→ **What the exercise asks**:
Lay out every one of the rows below as a numbered list, dropping any blank lines.

→ **Provided data**:
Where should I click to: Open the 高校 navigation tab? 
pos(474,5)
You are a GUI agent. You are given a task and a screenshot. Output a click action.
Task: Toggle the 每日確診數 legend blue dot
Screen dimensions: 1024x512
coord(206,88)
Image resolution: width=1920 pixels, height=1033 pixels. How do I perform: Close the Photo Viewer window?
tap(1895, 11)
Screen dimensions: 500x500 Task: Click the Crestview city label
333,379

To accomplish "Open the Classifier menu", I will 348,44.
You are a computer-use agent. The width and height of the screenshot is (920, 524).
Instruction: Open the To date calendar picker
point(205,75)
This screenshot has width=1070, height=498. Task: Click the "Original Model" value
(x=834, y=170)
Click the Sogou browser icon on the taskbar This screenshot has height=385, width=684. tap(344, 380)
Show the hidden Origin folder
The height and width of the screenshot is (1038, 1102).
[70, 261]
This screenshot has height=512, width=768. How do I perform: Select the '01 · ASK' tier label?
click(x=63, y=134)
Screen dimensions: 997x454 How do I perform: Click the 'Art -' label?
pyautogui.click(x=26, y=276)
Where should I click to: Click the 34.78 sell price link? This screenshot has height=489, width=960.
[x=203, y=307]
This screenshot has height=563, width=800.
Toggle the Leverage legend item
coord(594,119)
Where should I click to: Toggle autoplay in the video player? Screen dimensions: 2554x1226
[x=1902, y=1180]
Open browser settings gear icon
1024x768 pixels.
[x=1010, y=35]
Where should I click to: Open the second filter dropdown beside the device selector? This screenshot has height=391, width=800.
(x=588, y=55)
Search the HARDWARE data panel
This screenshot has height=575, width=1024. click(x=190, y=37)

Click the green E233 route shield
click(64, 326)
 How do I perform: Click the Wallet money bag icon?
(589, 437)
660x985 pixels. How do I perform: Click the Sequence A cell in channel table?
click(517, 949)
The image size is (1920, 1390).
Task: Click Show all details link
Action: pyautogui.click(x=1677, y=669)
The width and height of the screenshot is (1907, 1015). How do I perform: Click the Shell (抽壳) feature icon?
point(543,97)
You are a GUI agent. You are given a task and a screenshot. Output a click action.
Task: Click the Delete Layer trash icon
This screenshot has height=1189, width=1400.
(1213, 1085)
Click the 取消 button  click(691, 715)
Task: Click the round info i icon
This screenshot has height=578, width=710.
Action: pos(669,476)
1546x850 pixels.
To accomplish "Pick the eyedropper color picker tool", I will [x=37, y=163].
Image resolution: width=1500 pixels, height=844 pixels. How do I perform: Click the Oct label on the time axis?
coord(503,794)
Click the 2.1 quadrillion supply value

→ **Finished answer**:
1. Where should I click to: Open the 高校 navigation tab? 
2. pos(474,5)
3. You are a GUI agent. You are given a task and a screenshot. Output a click action.
4. Task: Toggle the 每日確診數 legend blue dot
5. Screen dimensions: 1024x512
6. coord(206,88)
7. Image resolution: width=1920 pixels, height=1033 pixels. How do I perform: Close the Photo Viewer window?
8. tap(1895, 11)
9. Screen dimensions: 500x500 Task: Click the Crestview city label
10. 333,379
11. To accomplish "Open the Classifier menu", I will 348,44.
12. You are a computer-use agent. The width and height of the screenshot is (920, 524).
13. Instruction: Open the To date calendar picker
14. point(205,75)
15. This screenshot has width=1070, height=498. Task: Click the "Original Model" value
16. (x=834, y=170)
17. Click the Sogou browser icon on the taskbar This screenshot has height=385, width=684. tap(344, 380)
18. Show the hidden Origin folder
19. The height and width of the screenshot is (1038, 1102).
20. [70, 261]
21. This screenshot has height=512, width=768. How do I perform: Select the '01 · ASK' tier label?
22. click(x=63, y=134)
23. Screen dimensions: 997x454 How do I perform: Click the 'Art -' label?
24. pyautogui.click(x=26, y=276)
25. Where should I click to: Click the 34.78 sell price link? This screenshot has height=489, width=960.
26. [x=203, y=307]
27. This screenshot has height=563, width=800.
28. Toggle the Leverage legend item
29. coord(594,119)
30. Where should I click to: Toggle autoplay in the video player? Screen dimensions: 2554x1226
31. [x=1902, y=1180]
32. Open browser settings gear icon
33. 1024x768 pixels.
34. [x=1010, y=35]
35. Where should I click to: Open the second filter dropdown beside the device selector? This screenshot has height=391, width=800.
36. (x=588, y=55)
37. Search the HARDWARE data panel
38. This screenshot has height=575, width=1024. click(x=190, y=37)
39. Click the green E233 route shield
40. click(64, 326)
41.  How do I perform: Click the Wallet money bag icon?
42. (589, 437)
43. 660x985 pixels. How do I perform: Click the Sequence A cell in channel table?
44. click(517, 949)
45. The image size is (1920, 1390).
46. Task: Click Show all details link
47. Action: pyautogui.click(x=1677, y=669)
48. The width and height of the screenshot is (1907, 1015). How do I perform: Click the Shell (抽壳) feature icon?
49. point(543,97)
50. You are a GUI agent. You are given a task and a screenshot. Output a click action.
51. Task: Click the Delete Layer trash icon
52. This screenshot has height=1189, width=1400.
53. (1213, 1085)
54. Click the 取消 button  click(691, 715)
55. Task: Click the round info i icon
56. This screenshot has height=578, width=710.
57. Action: pos(669,476)
58. 1546x850 pixels.
59. To accomplish "Pick the eyedropper color picker tool", I will [x=37, y=163].
60. Image resolution: width=1500 pixels, height=844 pixels. How do I perform: Click the Oct label on the time axis?
61. coord(503,794)
62. Click the 2.1 quadrillion supply value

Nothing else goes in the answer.